As a meeting of foreign donors on the reconstruction of the Palestinian territories is expected to take place in Egypt soon, they say basic housing supplies must be allowed in while long-term plans are drawn up.
“What if all these countries came together in Cairo to discuss long-term reconstruction for Palestinians who desperately need aid if they die before the high-rise buildings are rebuilt,” said Egeland, a former U.N. emergency relief coordinator.
“They need a tent today, they don’t need a commitment to build a waterfront building in five years.”

Palestinians told the BBC that many tents brought in by international agencies and Gulf donors were stolen and sold on Gaza’s black market.
Prices have fallen to around $900-$1,000 from around $2,700 (€2,330; £2,050) before the ceasefire, as supply increased slightly, they said.
There have been calls for the international community to help distribute more shelters more equitably.
“I hope everyone will join us in ending this crisis we are going through,” said Alaa al-Dirghali of Khan Younis. “These tents have been in the sun for two years and in the rain for two years, but they can’t withstand this downpour.”
“To this moment, people are rebuilding these broken tents because they have no other choice.
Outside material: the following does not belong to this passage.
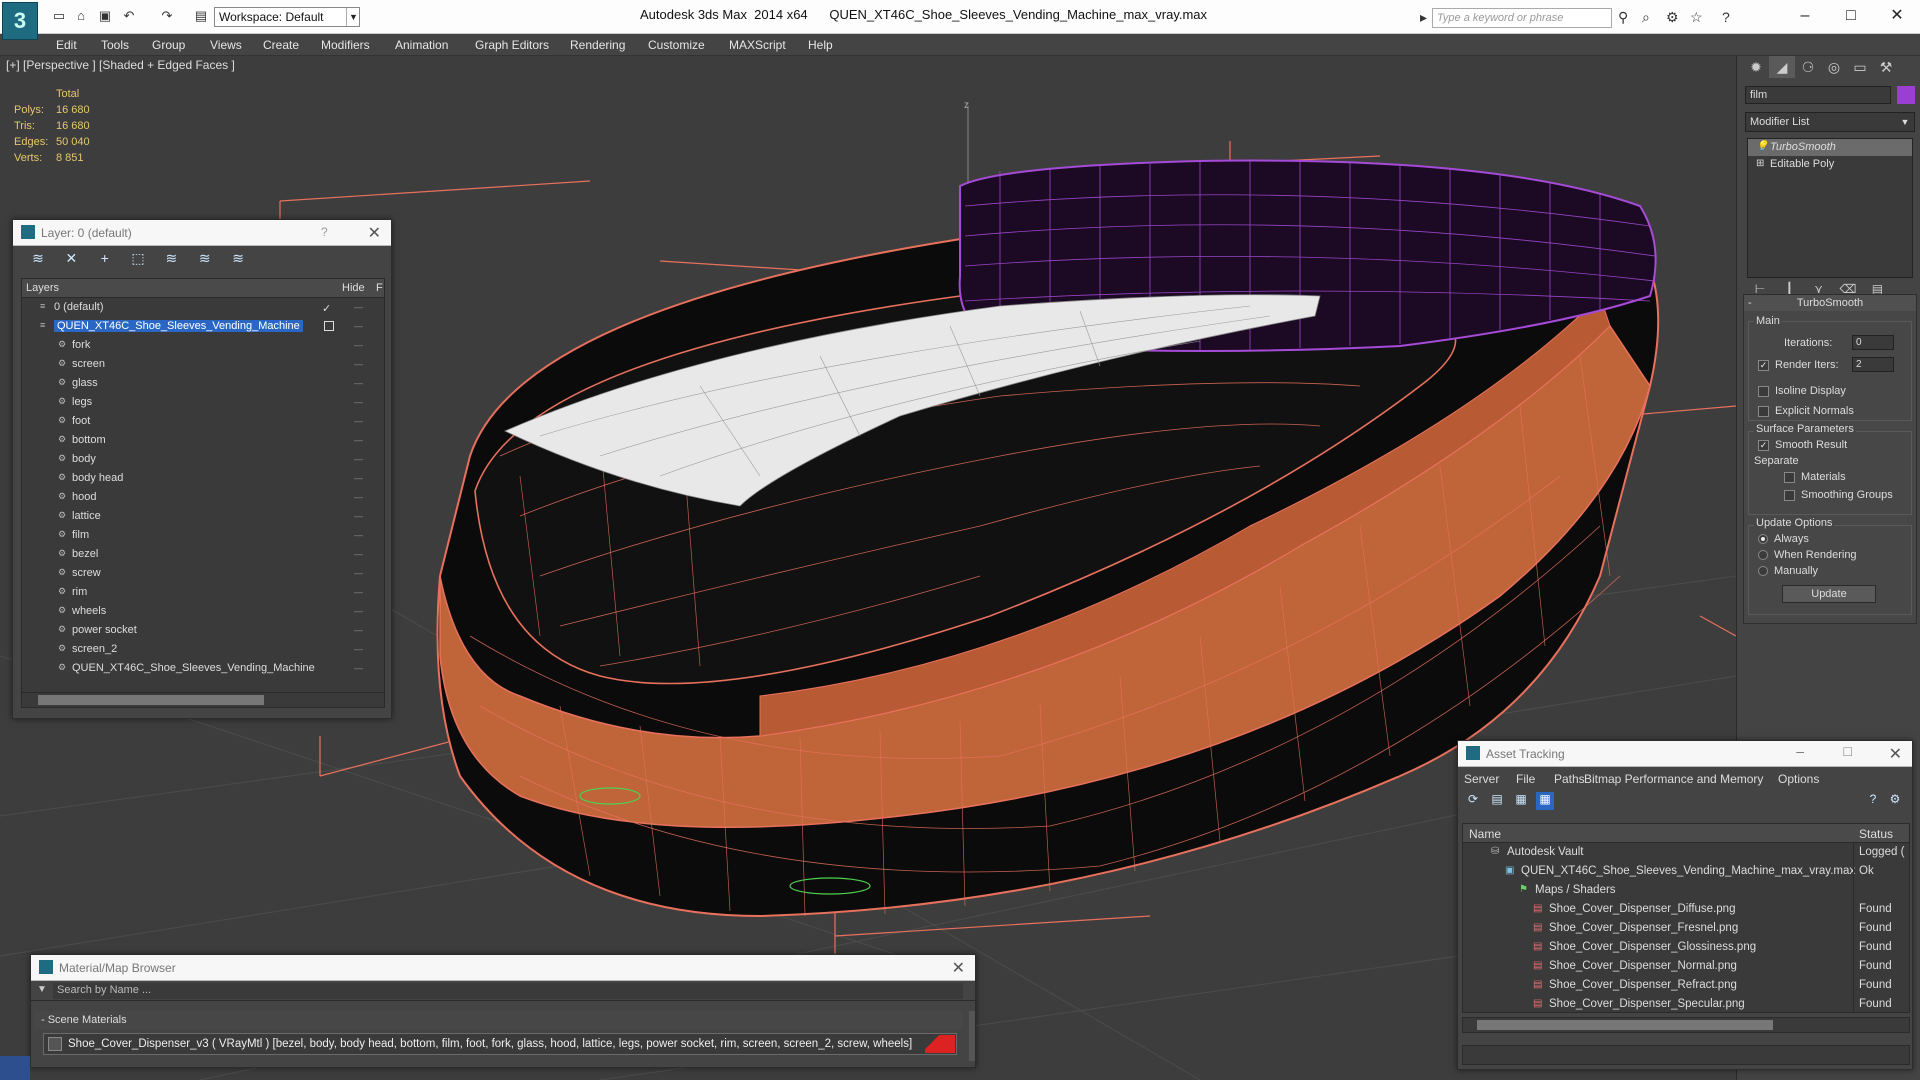 The height and width of the screenshot is (1080, 1920). I want to click on vertical-scrollbar, so click(972, 1036).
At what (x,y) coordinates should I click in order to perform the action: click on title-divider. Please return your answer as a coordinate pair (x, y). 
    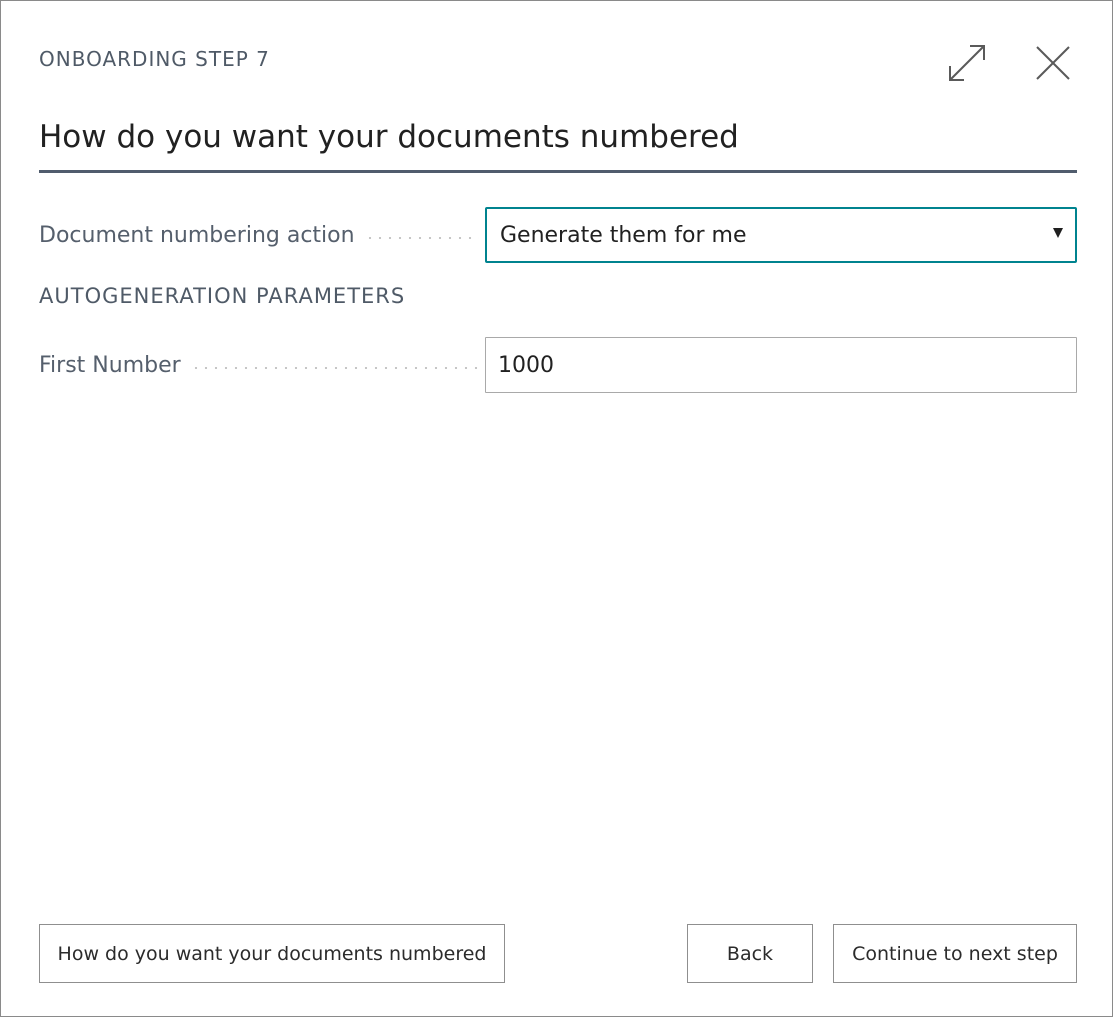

I pray to God that those responsible for distributing the tents will give them to the people who really need them. They were stolen and sold to people at very high prices.”

In Gaza City, Rami Deif Allah, displaced from Beit Hanoun, and his elderly mother and children dried their soggy mattresses in the weak sunlight.
He said a relative gave him a waterproof tent, but it remained flooded.
“We evacuated about 11 times and there was no safe place, so we hid in these simple tents, but it was all in vain. When it rained, they couldn’t protect us,” he said. “The water covered us from top to bottom.”
Like all Gazans, Rami yearns for a permanent home.
“We pray that this war will come to a complete end and that everyone can return home,” he continued. “Even if our houses don’t stand, we will rebuild them with our sweat and blood. This situation of living on the streets is unbearable.”